Problems to solve -
a - Answer these from the Kashmiri song article, marking your answers (i), (ii), (iii):
(i) Which Mogul emperor imprisoned Yusuf Shah Chuk for life?
(ii) Which word do Pandits use where Muslims prefer zaagai?
(iii) By what title has Habba Khatoon been epitomized?
b - Please print the Kashmiri song article between "Harmukh Bar Tal Zaagaie Madano is" and "on its authorship.", inclusive.
c - Carry the Kashmiri song article forward from where it stops.

An Epic and Enduring Kashmiri Song : Harmukh Bar Tal Zaagaie Madano

Harmukh Bar Tal Zaagaie Madano is an epic and enduring Kashmiri song, both revered by Muslims and Pandits alike, though for different reasons. Muslims take it to be a powerful romantic song of a woman for her beloved, while Pandits take it as Parvati’s love-hymn for Lord Shiva. But before we resolve that problematic situation, let’s focus on its authorship.

 

The song is classified as a traditional popularly. That is, it has been in existence over a long stretch of time, its compositional and authorship history unknown. But because it resembles the themes and lyrical style of the legendary Habba Khatoon (1554-1609), many Kashmiris attribute it to her. She broke the long tradition of spiritual and mystic poetry of Kashmir by her romantic poetry. Her poems were grounded in the sufferings of the women in her time, especially those of love-separation and harshness of life for their gender. She was born a commoner but rose to become a queen of Kashmir by dint of her poetry, singing, and stunning beauty. She was married to Yusuf Shah Chuk (ruled 1579-1586), the last Kashmiri ruler, after a chance encounter. Her fairy tale life ended excruciatingly when her husband was imprisoned for life by the Mogul emperor Akbar through a fraudulent scheme. Yusuf Shah was invited to Delhi for a consultation with the emperor. Upon reaching there he was taken to Bengal and later moved to Biswak, in Bihar, imprisoned for the rest of his life, dying there in 1592. This opened the door for Moguls to reign in Kashmir from 1586 thru 1752, one hundred and sixty-six years. Habba Khatoon spent her last 20 years living in a hut on the banks of Jhelum river, enduring the pain of love-separation from her husband. She is forever enshrined in Kashmiri ethos as an epic poetess, who ushered a new culture of realism and romanticism in Kashmiri poetry. Also, creating in it a new style called lol, which is a form intense lyricism wrapping a single thought. She lived with an unyielding passion for life rather than by faith, which is what her fellow human beings lived by. Even after some four hundred years after her death, some of her songs remain quite popular in Kashmir. She has been epitomized as the Nightingale of Kashmir.

 

To resolve the authorship problem of the song I sought the consultation of the two Kashmiri literature professors of Kashmir University Their verdict was that they could not authenticate the authorship of the song to Habba Khatoon, but based on the substance and lyrical style of the song, if some people attribute it to her, they would not object. Simply put, we do not know for certain its authorship.

 

Different versions of the lyrics of the song are offered on internet. They differ in the inclusion of some stanzas and words. Pandits and Muslims have used some different words. For example, Muslims like the word zaagai, while Pandits like prarayo. The song is in parts difficult to understand due to the use of the old Kashmiri language. I have painstakingly scrutinized the lyrics with a Kashmiri language scholar and a Kashmiri singer. Furthermore, being a poet myself was very helpful. Translating poetry is among the most difficult works a writer can do, as you move from one language to another you lose cadence, turn of the phrase, and shades of the meanings of the words. I believe the lyrics and the English translation of the song that I am presenting here are the best available at this time.

Source excerpt -
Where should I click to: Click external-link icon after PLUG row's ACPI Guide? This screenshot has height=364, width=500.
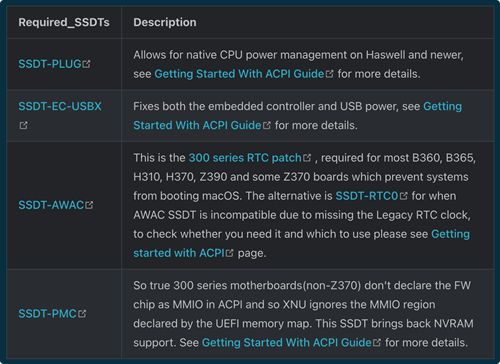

Answers to the problems -
a -
(i) Akbar
(ii) Prarayo
(iii) The Nightingale of Kashmir

b -
Harmukh Bar Tal Zaagaie Madano is an epic and enduring Kashmiri song, both revered by Muslims and Pandits alike, though for different reasons. Muslims take it to be a powerful romantic song of a woman for her beloved, while Pandits take it as Parvati’s love-hymn for Lord Shiva. But before we resolve that problematic situation, let’s focus on its authorship.

c -
 

It is a passionate love song of a still young woman’s adoration of her beloved. It expresses her yearning to meet him at the gates of Harmukh mountain. Also expresses her painful separation from him, her leaving her tribe for him, her fear of losing him to other women, her arrival at the apex of her youth, her fear of getting old. The most moving line of the song is its refrain: yee dapaham tee laagyo. The song’s epic appeal is also due to its enthralling composition, which is more or less the same in all the five versions of it I have indicated below.

 

Kashmiri Pandits’ claim on the song is tenuous. How they think of the passionate romantic song to be a hymn on Shiva-Parvati’s spiritual love is incredible. There are lines referring to the woman leaving her tribe for her lover, applying henna on her nails, fear of her losing him to other women, the radiance of her youth, and the use of the word Wallah, a word used by Kashmiri Muslims meaning ” by God,” that is a swearing invoking god, which just cannot be connected to Shiva-Parvati love.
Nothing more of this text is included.